* DIRECTIONS FOR THIS TASK: Rewrite the passage on schooling and norms between "The argument ." and "acquisition of norms.", inclusive, substituting "favorable" for "conducive".
Segment Start: SOURCE DOCUMENT
The argument . . . rests on the assumption that schools, through their structural arrangements and the behaviour patterns of teachers, provide pupils with certain experiences largely unavailable in other social settings, and that these experiences, by virtue of their peculiar characteristics, represent conditions conducive to the acquisition of norms.
In his central fifth chapter, Dreeben identifies four such norms, which he labels independence, achievement, universalism, and specificity. The school test, to take one of Dreebens own illustrations, whether it be of the informal classroom variety or the high-stakes Scholastic Aptitude Test (SAT) taken as part of the admission process to US colleges and universities, provides a structure that fosters the acquisition of these norms. As Dreeben (1968: 32) notes, teachers assign the same or similar tasks to all pupils in a classroom, . . . and evaluate performance by formal testing. In contrast to school, . . . family life does not customarily involve this form of evaluation, in which the performance of one child is compared systematically with that of others on the same task over the same period of time.
With respect to the norm of independence, for example, Dreeben (1968: 69; emphasis in the original) notes that . . . the social conditions designed for the administration of tests help establish it. He (1968: 69, 70) notes that teachers expect students to do their own work and that when taking high-stakes tests, for example, pupils are physically separated, and the testing room is patrolled by proctors whose job is to discover contraband and to guarantee that no communication takes place, these arrangements being designed so that each examination paper represents independent work. Dreeben notes that even when collaboration and group work are encouraged, if stronger students have done the work of weaker ones, that is usually considered unfair. This suggests the normative priority of independence and the simple fact of life in industrial societies; i.e. that institutions of higher learning and employers want to know how well each person can do and put constraints on schools in order to find out.
Segment End: SOURCE DOCUMENT
Segment Start: DATA FOR ANALYSIS
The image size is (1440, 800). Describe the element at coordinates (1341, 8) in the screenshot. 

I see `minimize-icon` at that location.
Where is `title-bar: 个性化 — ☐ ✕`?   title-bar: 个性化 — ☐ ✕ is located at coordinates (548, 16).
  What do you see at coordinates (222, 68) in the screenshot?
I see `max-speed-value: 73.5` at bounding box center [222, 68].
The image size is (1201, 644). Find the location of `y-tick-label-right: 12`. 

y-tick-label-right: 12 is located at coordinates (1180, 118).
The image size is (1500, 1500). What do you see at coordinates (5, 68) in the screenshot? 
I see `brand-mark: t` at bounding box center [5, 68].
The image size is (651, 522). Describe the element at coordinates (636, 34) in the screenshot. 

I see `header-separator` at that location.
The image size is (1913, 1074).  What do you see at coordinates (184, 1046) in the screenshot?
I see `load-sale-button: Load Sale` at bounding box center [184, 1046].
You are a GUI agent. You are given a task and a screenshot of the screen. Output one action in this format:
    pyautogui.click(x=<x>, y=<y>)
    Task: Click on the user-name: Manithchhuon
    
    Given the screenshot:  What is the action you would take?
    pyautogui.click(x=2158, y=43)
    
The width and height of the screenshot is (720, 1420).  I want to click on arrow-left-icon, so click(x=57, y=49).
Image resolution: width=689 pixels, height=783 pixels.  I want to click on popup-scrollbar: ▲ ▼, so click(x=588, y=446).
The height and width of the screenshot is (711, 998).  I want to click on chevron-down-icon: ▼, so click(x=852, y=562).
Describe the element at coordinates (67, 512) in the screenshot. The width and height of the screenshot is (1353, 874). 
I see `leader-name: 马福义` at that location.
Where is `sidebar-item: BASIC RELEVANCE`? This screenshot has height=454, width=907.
Segment End: DATA FOR ANALYSIS
* RESPONSE BELOW:
The argument . . . rests on the assumption that schools, through their structural arrangements and the behaviour patterns of teachers, provide pupils with certain experiences largely unavailable in other social settings, and that these experiences, by virtue of their peculiar characteristics, represent conditions favorable to the acquisition of norms.